За эти долгие прогулки они многое узнали друг о друге. Они говорили главным образом о себе: Диди получила немало сведений о жизни полярных стран и добыче золота, а перед ним все яснее вырисовывался ее образ. Она рассказывала о своем детстве на ранчо, болтала о людях, собаках и лошадях, он отчетливо представлял себе процесс формирования ее личности. Он мог проследить ее жизнь шаг за шагом, разорение и смерть ее отца, когда она вынуждена была оставить университет и поступить в контору. Она говорила и о своем брате, рассказывала, как долго она надеялась на его выздоровление и что теперь этой надежды почти уже нет. Пламенный решил, что понять ее значительно легче, чем он думал, но все же всегда в ней ощущал неразрешимую тайну женщины и ее пола. Здесь, как он смиренно признавался самому себе, было безбрежное неведомое море, о котором он ничего не знал, и тем не менее должен был как-то плыть.

Его вечный страх перед женщинами проистекал из непонимания и одновременно мешал хоть сколько-нибудь их понять. Диди верхом, Диди, собирающая маки на склоне холма, Диди, быстро пишущая под диктовку, — все это было ему понятно. Но он не знал той Диди, которая быстро переходила от одного настроения к другому, — Диди, решительно отказывавшейся кататься с ним и затем вдруг согласившейся, — Диди с золотыми искрами в глазах, то разгорающимися, то потухающими, нашептывающими намеки, в которых он не мог разобраться. В этом он видел мерцающие глубины пола, признавал их притягательную силу и решал, что они совершенно недоступны его пониманию.

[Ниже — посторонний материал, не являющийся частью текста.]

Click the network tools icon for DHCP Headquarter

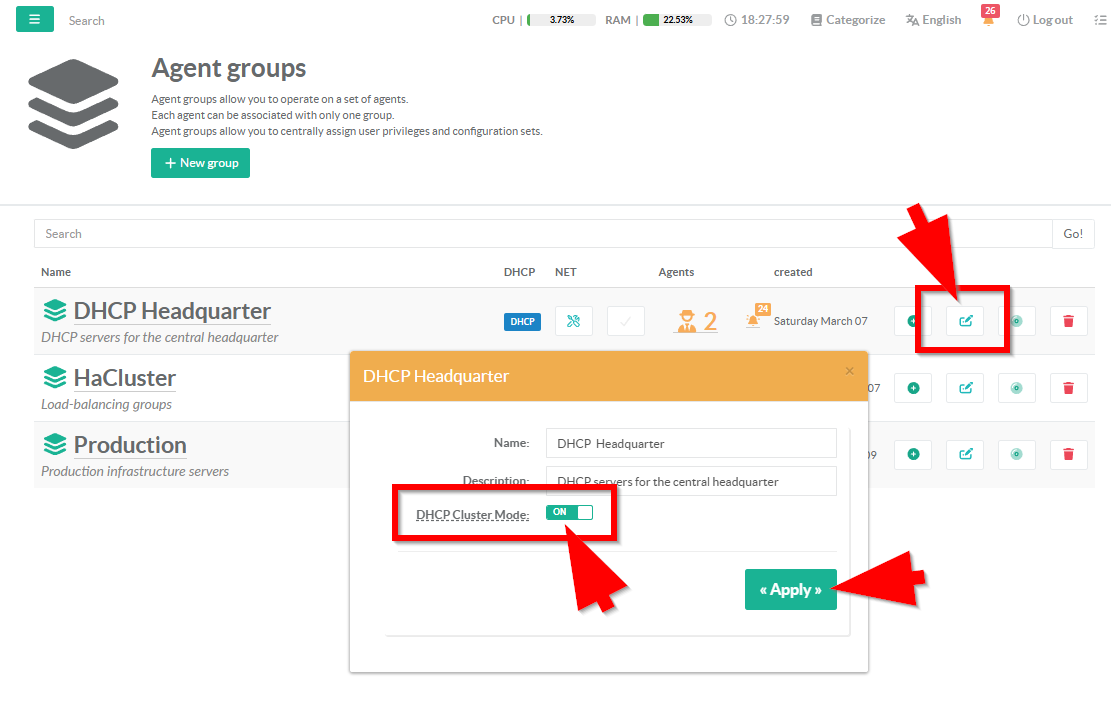[573, 321]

Было в ней еще нечто, в чем он сознавал свое невежество. Она знала книги, владела той таинственной и страшной штукой, какая именуется «образованием». И, однако, ему постоянно приходилось удивляться, что эта образованность нимало не влияет на их отношения. Она не говорила ни о книгах, ни об искусстве, ни о прочих подобных вещах. Сам он мыслил просто и нашел у нее такие же простые мысли и вкусы. Она любила жизнь на открытом воздухе, любила лошадей и холмы, цветы и солнце. Он был среди новой для него флоры, и здесь она была проводником, указывая ему на разновидности дубов, знакомя с породами мадроны и манзанит, обучая его названиям и особенностям бесконечных видов цветов, кустарников и папоротников. Ее зоркий глаз приводил его в восторг. Она выросла на открытом воздухе, и мало что ускользало от ее внимания. Однажды, в виде опыта, они решили посмотреть, кто из них найдет большее количество птичьих гнезд. И он, всегда гордившийся своей наблюдательностью и остротой зрения, лишь с трудом удержал за собой первое место. К концу дня он опередил ее всего на три гнезда, но одно из них она упорно оспаривала, да и сам он серьезно сомневался — увидел ли он это гнездо первым. Поздравив ее, он объяснил ее успех тем, что сама она — птичка, такая же быстрая и зоркая.

Чем лучше он ее узнавал, тем сильнее убеждался в этом сходстве ее с птичкой. Вот почему она любила верховую езду, рассуждал он. Верховая езда ближе всего напоминает полет. Поле маков, дол, заросший папоротником, ряд тополей вдоль проселочной дороги, красно-бурый склон холма, сноп солнечных лучей, упавший на далекую вершину, — все это вызывало у нее вспышки радости, которые, казалось ему, походили на всплески песни. Она радовалась всякому пустяку и, казалось, всегда пела. Даже в более серьезных вещах проскальзывало то же самое. Когда она ехала на Бобе и боролась с ним за власть, в ней проявлялись черты орла.

Эти маленькие ее радости и для него были источником удовольствия. Он наслаждался ее счастьем, его глаза впивались в нее с тем же восторгом, с каким она смотрела на предмет, привлекший ее внимание. Через нее он научился глубже понимать и оценивать природу. В пейзаже она показывала ему новые краски, о каких он до этого и не подозревал. Он знал раньше только самые примитивные цвета. Все оттенки красного цвета были для него только красными. Черное было черным, а коричневое — самым обыкновенным коричневым, пока не переходило в желтое, переставая таким образом быть коричневым. Пурпуровое он всегда считал красным — чем-то похожим на кровь, — пока она не научила его смотреть иначе. Как-то раз они поднимались по склону холма, где колеблемые ветром маки пылали у ног их лошадей. Она насчитала целых семь планов, а он, всю свою жизнь смотревший на различные пейзажи, впервые узнал о существовании «планов». После этого он стал иначе смотреть на лик природы и научился любоваться линиями вздымающихся горных хребтов и медленно впивать багряную летнюю дымку, спускающуюся в сонные складки далеких холмов.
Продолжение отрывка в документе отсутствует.